Haven't been on here for a while but I thought I'd share some experiences I've had since graduating.
I did my first 5k in August and it was an eye opener in lots of ways.
My experience of 5k until then had been watching other people at 5k fun runs, I now realise they are very different to other organised runs. My first 5k wasn't fun at all. Before it started there were lots of what I call proper runners wearing club vests all stretching and looking very trim and confident and I felt a little intimidated, but I thought well I can hold my own I'll just start from the back. I'd also clocked that I wasn't the oldest so thought I'd have a good chance of coming in with a reasonable time.

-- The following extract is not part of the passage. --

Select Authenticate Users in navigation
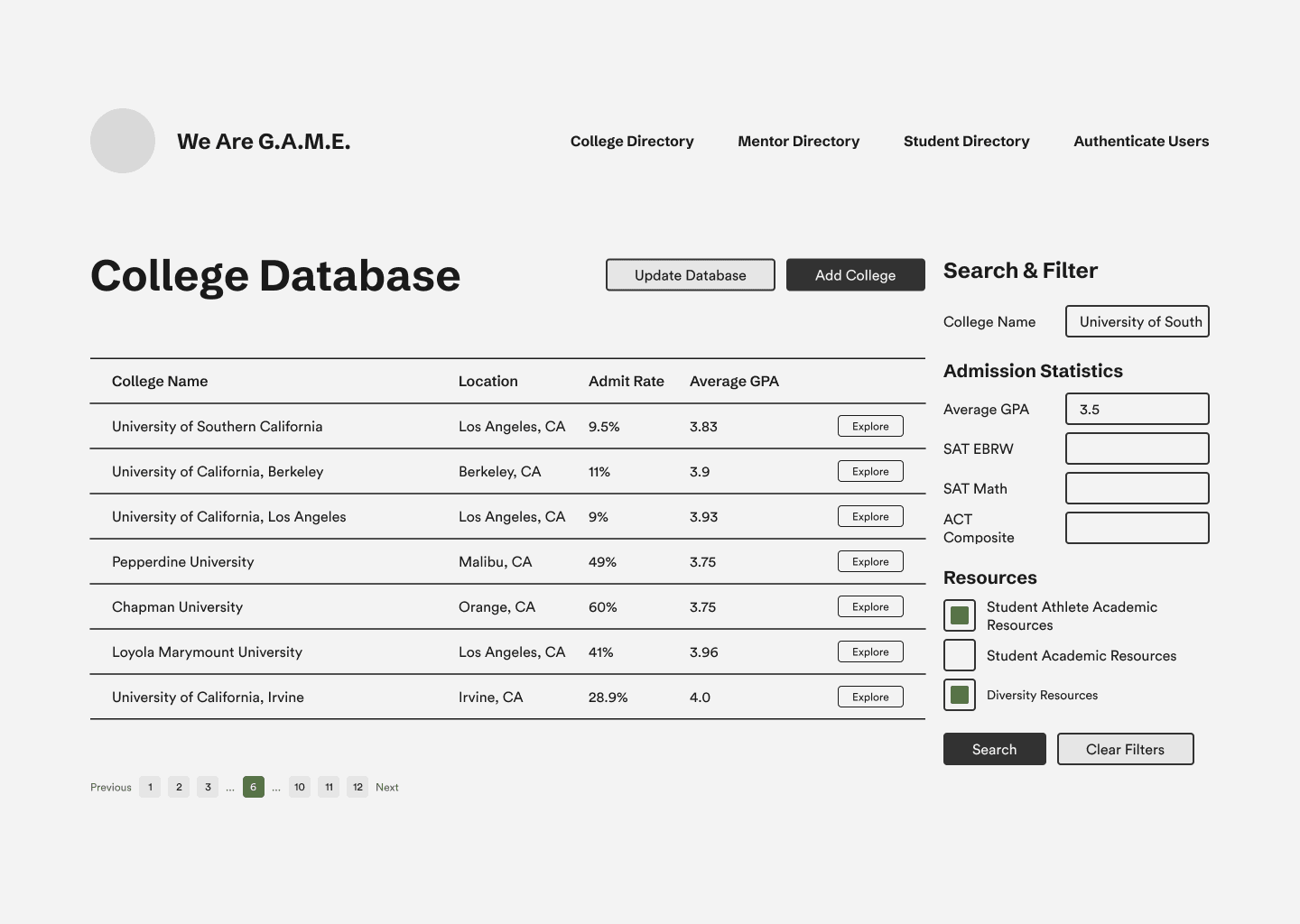 coord(1140,141)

We set off with me at the back of the group and I very quickly realised that everyone was way faster than me. So I plodded forward trying to get my own pace and slowly realised that I was last and that I had lost sight of everyone in front of me. I cannot explain how demoralising this was, I almost blubbed, my emotions surprised me. I stopped and walked for a couple of minutes not sure what to do, then decided to stop being such a wimp and run.
I kept going running, past marshalls who were waiting for me and offering words of encouragement (bless them) then some photographer snapped me, I was soo embarrassed. I kept going running without headphones (they weren't allowed) I realised how heavy my breathing sounded. I felt fat, old and unfit and all the positive vibes built up by Laura seemed to ebb away. Then in the distance, ahead of me I saw another runner and I thought 'you're mine'.....and I ran like I've never run before as I saw my chance not to be last!

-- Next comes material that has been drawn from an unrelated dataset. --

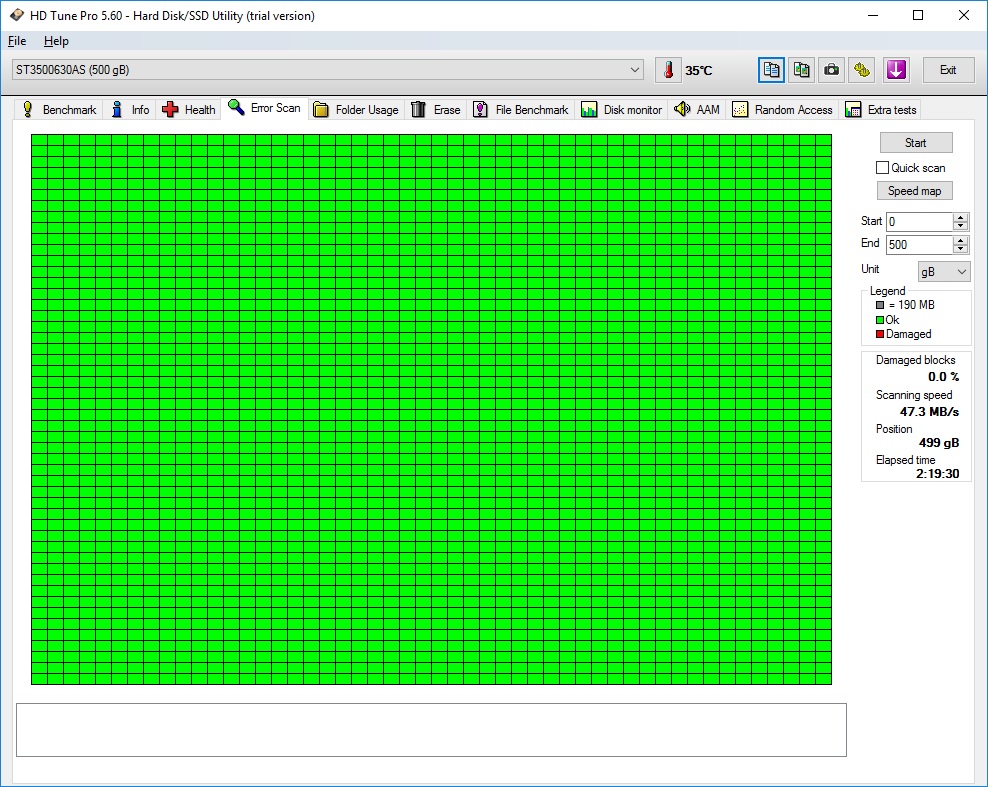Viewport: 988px width, 787px height.
Task: Click the camera save screenshot icon
Action: 831,70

As I overtook her I realised she was older than me and breathing heavier so that spurred me on, as I went past her I looked at her and wanted to say sorry, for I felt I was doing a terrible thing. But my competitive streak came through and I pushed ahead.
I came in with a time of 38.45, second from last.
I know its the taking part that matters and that weeks ago I could barely run for a minute so I should be proud of myself and I suppose I am. The moral of this story is be careful which 5k you run as some are not really aimed at beginners and might damage your delicate runners ego!
Running 30 mins a couple of times a week now, still way off the 5k mark but working towards it.
I will go back to that 5k race next year!